More Child Brides, Please

| Tue Dec. 21, 2010 7:00 AM EST

Rep. Ileana Ros-Lehtinen (R-Fla.) has yet to assume the gavel of the House Foreign Affairs Committee. But in these waning days of the 111th congress, she's wasting no time hacking away at this country's credibility as a champion of basic human decency. Her most recent masterpiece: killing a bill that commits the country to combating forced child marriages abroad, and directs the Obama administration to develop a multi-year strategy to address the issue. Ros-Lehtinen's objections? That it's too expensive, and could be used to promote abortions.

Under normal procedure, the 241 votes the bill received on Thursday would've been enough to win its passage. But thanks to a rule (designed to expedite legislation by disallowing additional changes) invoked by House Speaker Nancy Pelosi (D-Calif.) the bill needed a two-thirds majority—or 290 yeas—to pass, a vote count that supporters of the bill from both parties still expected to meet easily. After all, its Dick-Durbin-penned cousin in the Senate passed unanimously.

Ros-Lehtinen tried to thwart the bill by raising concerns over its five-year, $108 million price tag. But once she failed, it should have been smooth sailing. Foreign Policy's Josh Rogin breaks down what happened next:

[A]bout one hour before the vote, every Republican House office received a message on the bill from GOP leadership, known as a Whip Alert, saying that leadership would vote "no" on the bill and encouraging all Republicans do the same.

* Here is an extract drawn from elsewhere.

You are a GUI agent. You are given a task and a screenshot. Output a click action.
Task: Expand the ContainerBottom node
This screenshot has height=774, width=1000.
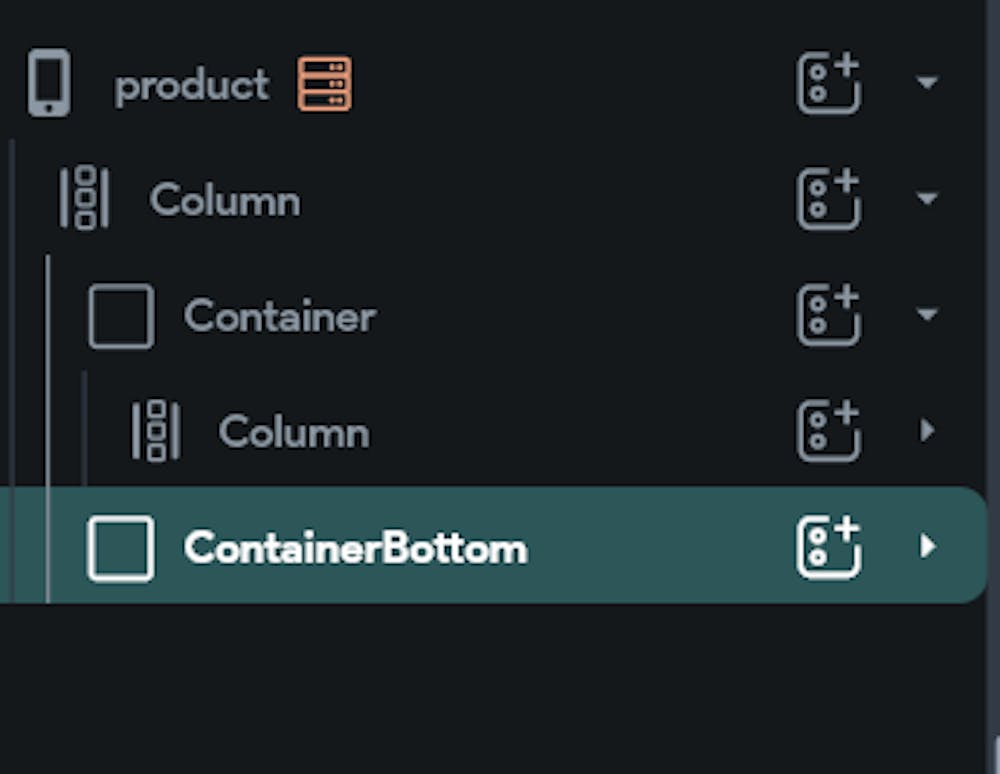coord(927,547)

The last line on the alert particularly shocked the bill's supporters.

"There are also concerns that funding will be directed to NGOs that promote and perform abortion and efforts to combat child marriage could be usurped as a way to overturn pro-life laws," the alert read.

But the bill doesn’t even include any abortion-related funding. Still, Ros-Lehtinen's blast was enough to scare off any remaining pro-lifers who hadn't been sufficiently freaked out by her warnings about its cost.

Ros-Lehtinen's efforts to thwart this bill show that she wants to do as much as she can, as early as she can, to frustrate plans to improve the mechanics of diplomacy. In what should have been a win for bipartisan decency, scare tactics won the day. Between Ros-Lehtinen's unwavering skepticism of global diplomacy, hard-line approach towards Iran and North Korea, and unabashed slamming of the State Department and foreign operations, it's becoming clear what sort of foreign policy course the GOP intends to chart over the next two years: one that dismisses the pursuit of humane objectives.